**DATA TO EXAMINE:**
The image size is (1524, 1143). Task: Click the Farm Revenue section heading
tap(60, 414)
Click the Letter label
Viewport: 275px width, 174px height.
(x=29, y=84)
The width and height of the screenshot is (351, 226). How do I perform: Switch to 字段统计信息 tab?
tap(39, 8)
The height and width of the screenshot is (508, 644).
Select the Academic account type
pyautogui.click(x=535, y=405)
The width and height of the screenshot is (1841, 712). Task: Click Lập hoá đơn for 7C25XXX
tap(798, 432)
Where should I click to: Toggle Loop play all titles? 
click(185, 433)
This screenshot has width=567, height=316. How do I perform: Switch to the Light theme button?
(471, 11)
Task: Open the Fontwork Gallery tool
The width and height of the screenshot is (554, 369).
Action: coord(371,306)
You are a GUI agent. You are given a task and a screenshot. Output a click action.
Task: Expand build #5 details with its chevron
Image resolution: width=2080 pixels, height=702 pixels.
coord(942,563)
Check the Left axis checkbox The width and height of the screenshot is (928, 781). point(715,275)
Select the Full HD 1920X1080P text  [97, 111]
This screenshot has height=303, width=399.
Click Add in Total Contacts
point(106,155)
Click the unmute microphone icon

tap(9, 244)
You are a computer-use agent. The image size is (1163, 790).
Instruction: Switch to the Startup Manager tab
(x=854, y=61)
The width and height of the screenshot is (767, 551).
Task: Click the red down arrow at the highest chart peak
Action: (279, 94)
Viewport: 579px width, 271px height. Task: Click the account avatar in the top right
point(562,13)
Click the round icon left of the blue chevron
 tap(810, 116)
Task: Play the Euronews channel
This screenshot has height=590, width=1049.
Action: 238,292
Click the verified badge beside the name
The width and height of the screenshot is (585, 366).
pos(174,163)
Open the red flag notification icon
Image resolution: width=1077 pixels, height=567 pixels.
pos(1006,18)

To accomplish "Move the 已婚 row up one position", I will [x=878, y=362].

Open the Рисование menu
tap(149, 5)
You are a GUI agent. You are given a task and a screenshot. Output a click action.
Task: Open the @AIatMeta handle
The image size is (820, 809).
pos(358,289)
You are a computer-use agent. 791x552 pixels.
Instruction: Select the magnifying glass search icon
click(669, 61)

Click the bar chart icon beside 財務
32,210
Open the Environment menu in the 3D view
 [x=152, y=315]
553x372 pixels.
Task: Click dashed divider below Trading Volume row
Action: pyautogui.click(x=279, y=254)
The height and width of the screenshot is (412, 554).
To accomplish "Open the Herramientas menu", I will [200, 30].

**EXERCISE GOAL:**
The answer should consist of every line above in which "agent" appears.

**ANSWER SPACE:**
You are a GUI agent. You are given a task and a screenshot. Output a click action.
You are a computer-use agent. The image size is (1163, 790).
You are a GUI agent. You are given a task and a screenshot. Output a click action.
You are a computer-use agent. 791x552 pixels.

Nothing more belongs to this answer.